Im Zentrum steht das Strategieprogramm NFON Next 2027. Es verbindet technologische Weiterentwicklung mit organisatorischen Anpassungen und kommerzieller Skalierung. Bereits im Geschäftsjahr 2025 hatte NFON entsprechende Maßnahmen angestoßen, nun folgt die Umsetzungsphase. Andreas Wesselmann, CEO von NFON:
„NEXUS CONNECT 2026 ist ein weiterer wichtiger Schritt für NFON und seine Partner. Das Event steht für einen innovationsbasierten Wandel von klassischer Cloud-Telefonie hin zu KI-gestützter Businesskommunikation. Das lösungsorientierte Produktportfolio stärkt bestehende Kunden- und Partnerbeziehungen und eröffnet zugleich den Zugang zu neuen Marktsegmenten und strategischen Partnern. Der Partnertag macht sichtbar, was NFON technologisch, strategisch und organisatorisch aufgebaut hat, und markiert zugleich den Auftakt zur nächsten gemeinsamen Wachstumsphase.“
Ein zentrales Element der aktuellen Phase ist die Vereinfachung des kommerziellen Set-ups. Das neue Lizenzmodell basiert auf paketierten Lizenzen für Businesstelefonie, die unterschiedliche Nutzerrollen und Einsatzszenarien abbilden. Neben Kernfunktionen der Telefonie sind auch KI-gestützte Leistungen wie AI Essentials integriert. Parallel führt NEXUS verschiedene Partnerrollen und Provisionsmodelle in einem einheitlichen Programm zusammen und ergänzt diese um strukturierte Unterstützungsangebote für Vertrieb, Umsetzung und Skalierung.
Damit verfolgt NFON das Ziel, Portfoliokomplexität zu reduzieren, Kooperationsmodelle zu vereinheitlichen und eine konsistente Grundlage für die Zusammenarbeit mit Partnern zu schaffen. Alexander Wettjen, Executive Vice President Sales and Marketing:
„Das ist ein zentraler Hebel, um KI-gestützte Leistungen einsatzfähig in den Markt zu bringen. Die neuen kommerziellen Strukturen bieten unseren Partnern maximale Transparenz und Flexibilität – Kundenbedarfe werden präzise abgebildet. KI ist kein Zusatz, sondern ein selbstverständlicher Bestandteil des Angebots: klar positionierbar, überzeugend vermittelbar und für unsere Partner wie für NFON nachhaltig monetarisierbar.“
Technologisch baut NFON auf den Ausbau seines KI-Portfolios mit Nia, AI Essentials und Nia FrontDesk sowie auf die Integration von botario und den gezielten Ausbau von Partnerschaften. Das Leistungsangebot ist entlang der Bereiche Businesstelefonie, Intelligent Assistant und Kundenengagement strukturiert.

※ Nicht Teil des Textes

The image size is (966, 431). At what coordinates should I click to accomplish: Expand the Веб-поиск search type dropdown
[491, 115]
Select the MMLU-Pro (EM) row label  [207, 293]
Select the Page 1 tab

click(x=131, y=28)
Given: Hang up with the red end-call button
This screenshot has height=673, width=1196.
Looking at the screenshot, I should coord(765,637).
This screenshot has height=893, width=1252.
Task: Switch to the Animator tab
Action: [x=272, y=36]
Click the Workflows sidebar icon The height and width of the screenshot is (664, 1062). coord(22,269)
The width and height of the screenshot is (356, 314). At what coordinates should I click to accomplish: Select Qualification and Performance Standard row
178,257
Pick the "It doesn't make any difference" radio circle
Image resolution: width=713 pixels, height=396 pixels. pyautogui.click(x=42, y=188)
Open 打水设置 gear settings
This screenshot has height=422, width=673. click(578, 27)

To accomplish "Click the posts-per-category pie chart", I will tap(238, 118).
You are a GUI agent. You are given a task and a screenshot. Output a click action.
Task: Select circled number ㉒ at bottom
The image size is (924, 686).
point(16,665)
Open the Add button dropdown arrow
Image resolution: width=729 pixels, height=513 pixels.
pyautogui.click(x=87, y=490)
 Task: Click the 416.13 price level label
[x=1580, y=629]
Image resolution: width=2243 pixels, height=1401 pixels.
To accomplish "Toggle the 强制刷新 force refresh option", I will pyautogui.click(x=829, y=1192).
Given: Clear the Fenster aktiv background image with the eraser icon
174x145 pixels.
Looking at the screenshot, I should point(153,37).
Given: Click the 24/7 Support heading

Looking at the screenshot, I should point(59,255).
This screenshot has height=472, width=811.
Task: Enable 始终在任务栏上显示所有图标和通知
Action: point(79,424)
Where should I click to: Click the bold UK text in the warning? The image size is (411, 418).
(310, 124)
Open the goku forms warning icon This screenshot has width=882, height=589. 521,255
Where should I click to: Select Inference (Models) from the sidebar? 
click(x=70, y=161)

Businesstelefonie bildet dabei das Fundament. Der kontinuierliche Ausbau soll sicherstellen, dass Integrationsanforderungen und KI-Anwendungen auf einer stabilen Plattform aufsetzen. Ein Beispiel ist die Ausweitung von Funktionen wie Anruftranskription und Gesprächszusammenfassungen auf Tischtelefone, womit KI-gestützte Produktivitätsfunktionen erstmals geräteübergreifend verfügbar werden. Im Bereich Intelligent Assistant setzt NFON auf standardisierte KI-Agenten sowie die enge Verzahnung von Sprach- und Chat-Kanälen. Kundenengagement adressiert Anforderungen entlang der gesamten Kundeninteraktion – von effizienteren Prozessen über verbesserte Erreichbarkeit bis zur kanalübergreifenden Integration über den Customer Lifecycle hinweg. Ergänzend ermöglichen Integrationslösungen die Anbindung an bestehende IT- und Prozesslandschaften.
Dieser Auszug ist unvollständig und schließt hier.